— start Records for processing —

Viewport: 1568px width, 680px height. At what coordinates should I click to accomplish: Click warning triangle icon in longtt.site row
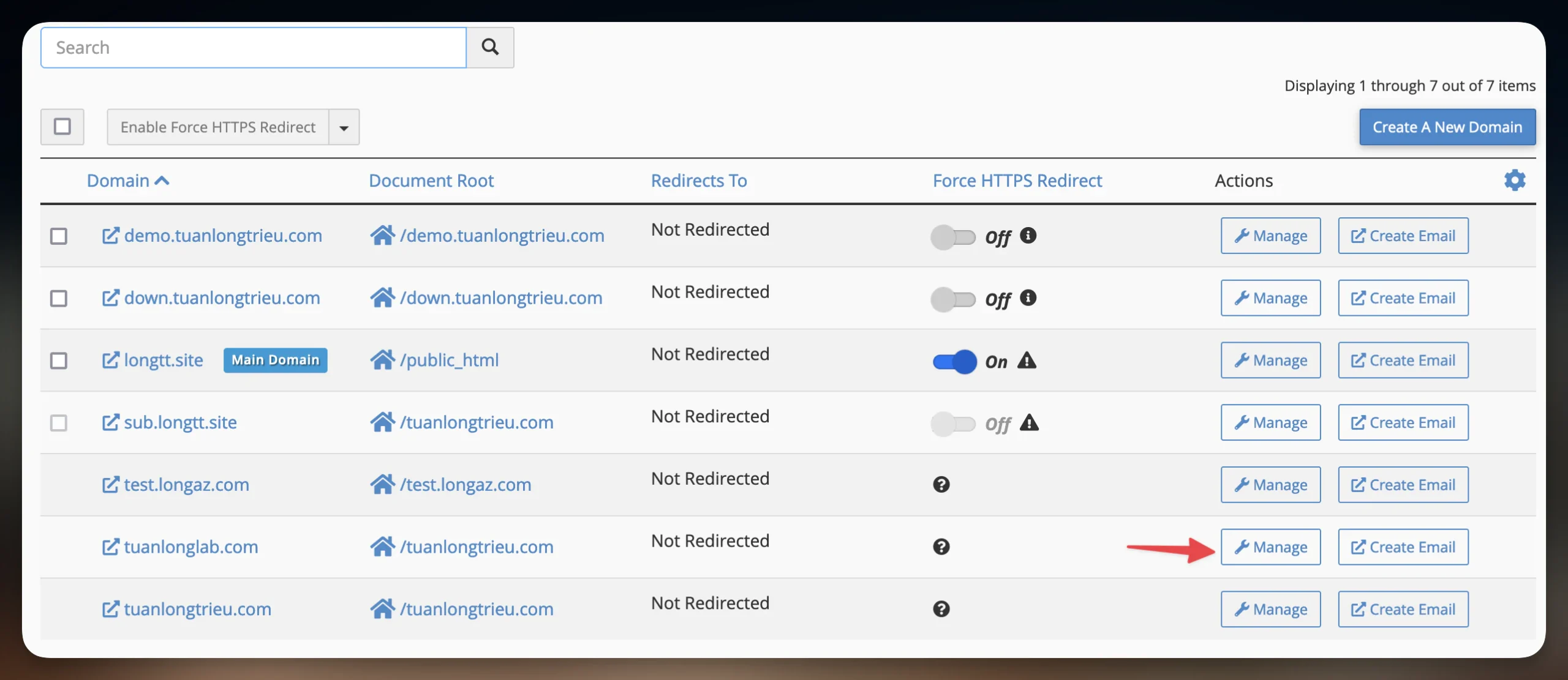[1027, 361]
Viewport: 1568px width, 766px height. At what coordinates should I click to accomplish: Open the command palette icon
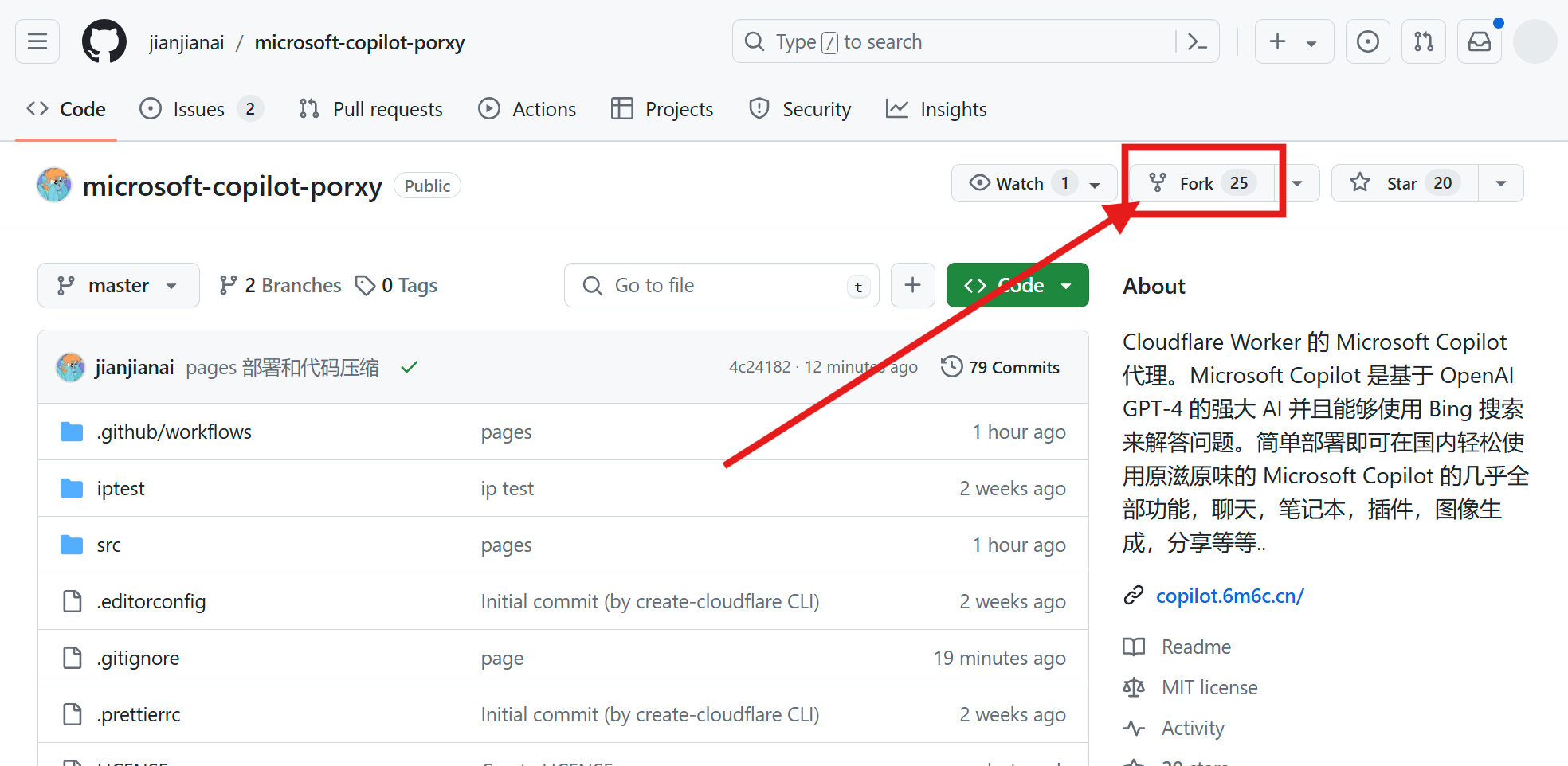point(1197,41)
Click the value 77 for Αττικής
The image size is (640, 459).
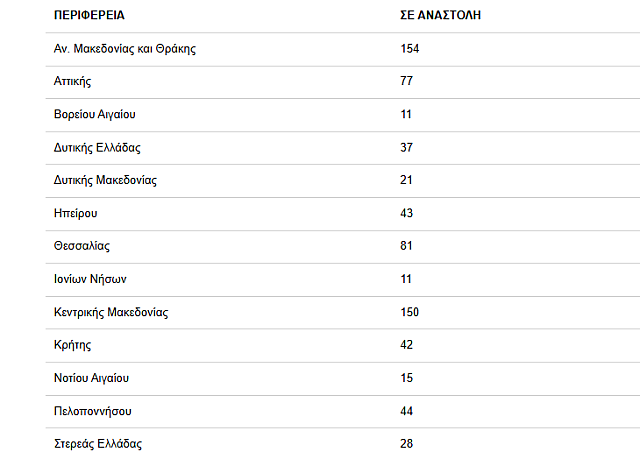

— end Records for processing —

**Job**
Turn the lines of the items above into a numbered list, skipping any blank lines and leaving out the pictures.

**Written response**
1. Viewport: 1568px width, 680px height. At what coordinates should I click to accomplish: Click warning triangle icon in longtt.site row
2. [1027, 361]
3. Viewport: 1568px width, 766px height. At what coordinates should I click to accomplish: Open the command palette icon
4. point(1197,41)
5. Click the value 77 for Αττικής
6. The image size is (640, 459).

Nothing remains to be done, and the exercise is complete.